__INSTRUCTIONS FOR THE TASK__
Starting at the line that contains "Viewport: 1361px width, 555px", reproduce every line through the end of the entries below, with no pictures in the copy.

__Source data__
+--
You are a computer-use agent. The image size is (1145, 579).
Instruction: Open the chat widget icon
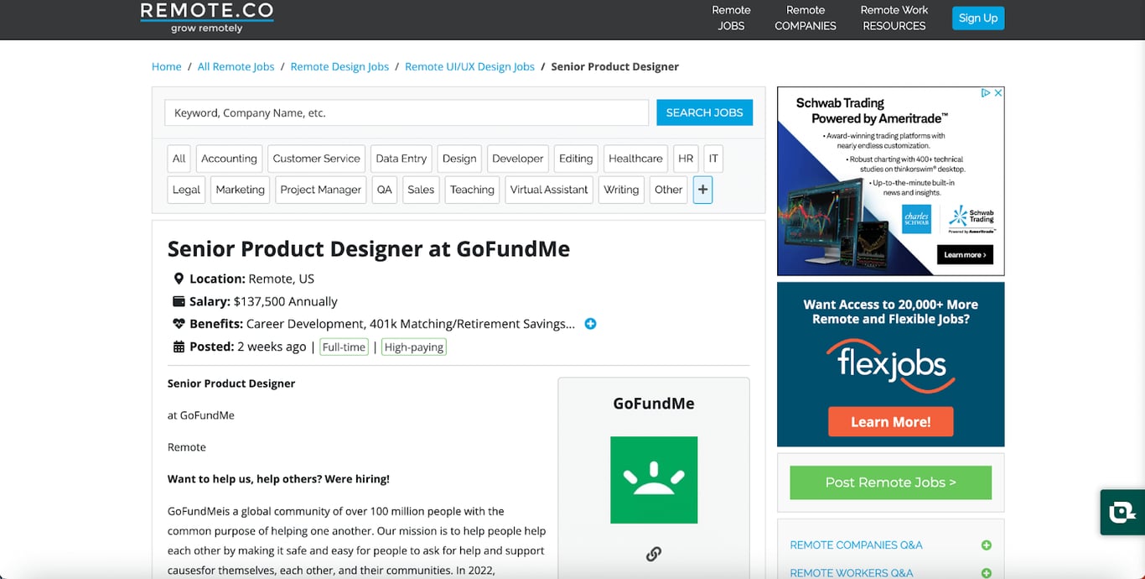click(1122, 512)
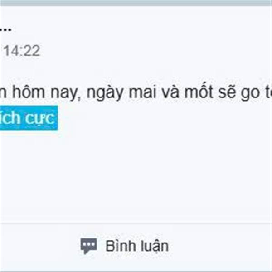This screenshot has height=272, width=272.
Task: Open the post's 14:22 timestamp link
Action: point(22,51)
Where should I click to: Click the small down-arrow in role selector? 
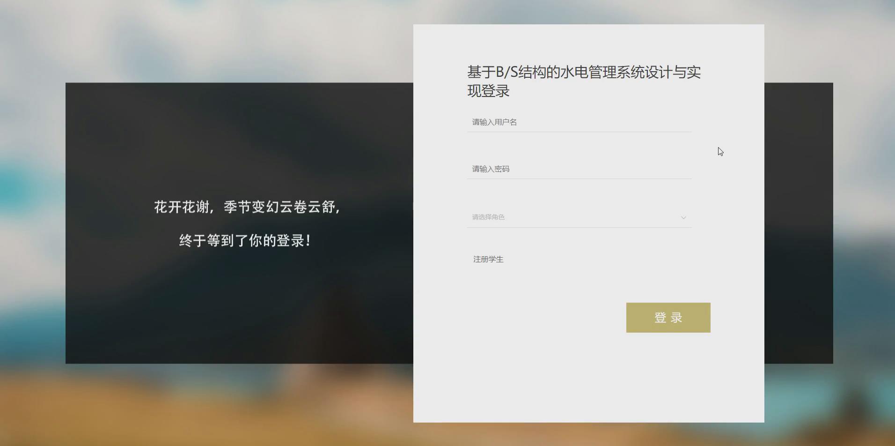(683, 217)
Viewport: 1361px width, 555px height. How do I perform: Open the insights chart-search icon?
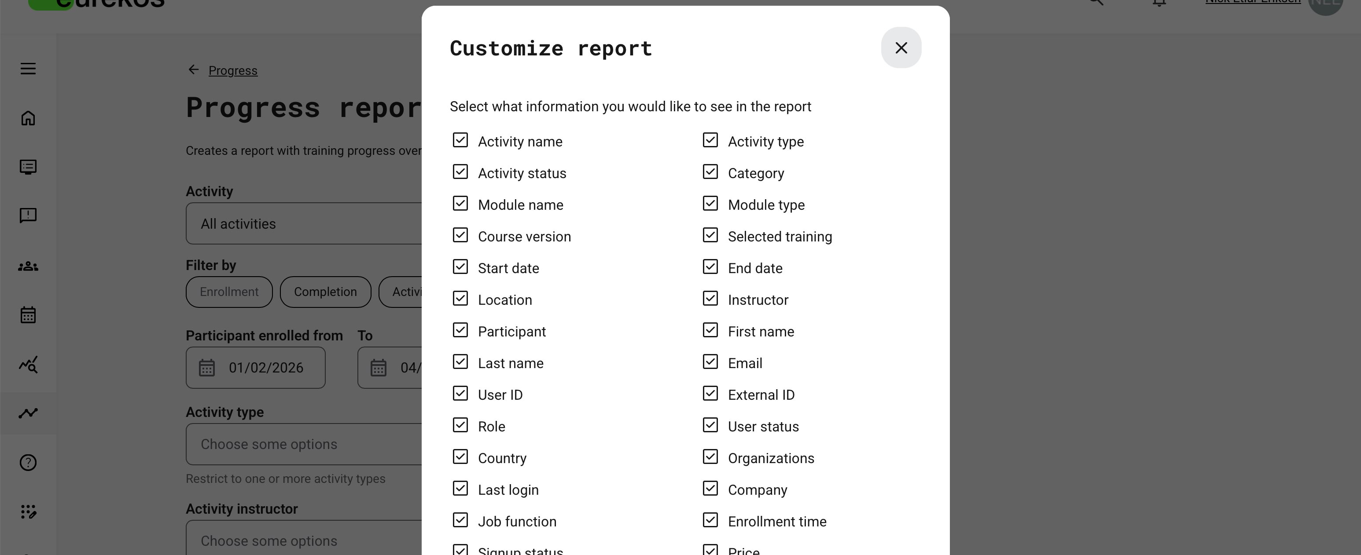[x=28, y=364]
+--
__FINAL ANSWER__
Viewport: 1361px width, 555px height. How do I perform: Open the insights chart-search icon?
[x=28, y=364]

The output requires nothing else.